> [GIVEN ENTRIES]:

·····

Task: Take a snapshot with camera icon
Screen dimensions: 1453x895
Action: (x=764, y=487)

·····

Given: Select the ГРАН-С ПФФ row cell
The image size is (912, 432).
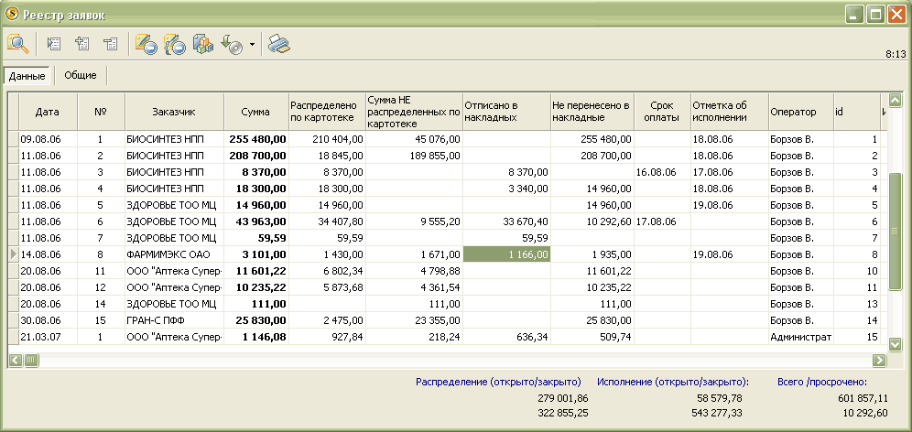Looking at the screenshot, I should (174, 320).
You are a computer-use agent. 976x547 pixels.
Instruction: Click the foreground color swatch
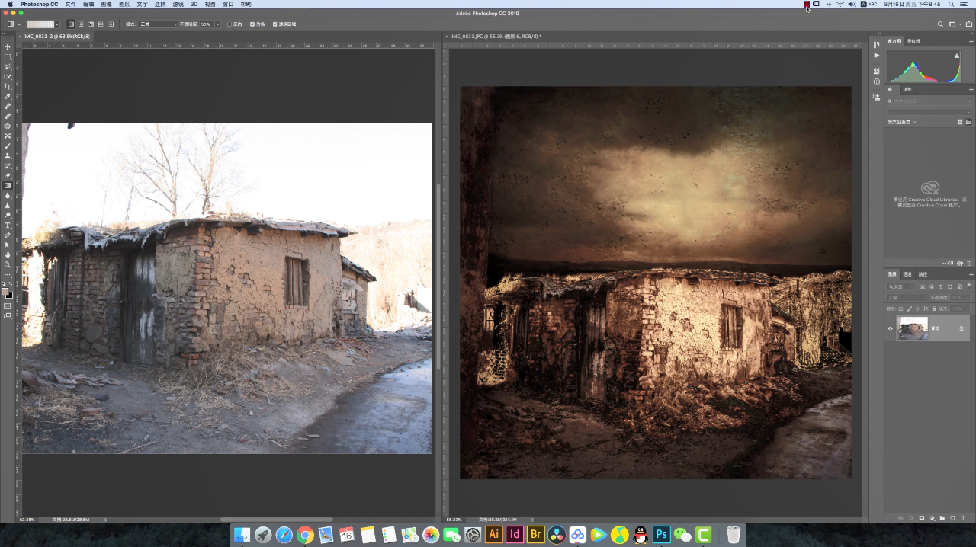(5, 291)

·····

Restate the rows starting at "Task: Take a snapshot with camera icon" and ending at "Action: (x=764, y=487)", switching "snapshot" to "screenshot" and leaving everything else unchanged.

> [SOLUTION TO THIS EXERCISE]:
Task: Take a screenshot with camera icon
Screen dimensions: 1453x895
Action: (x=764, y=487)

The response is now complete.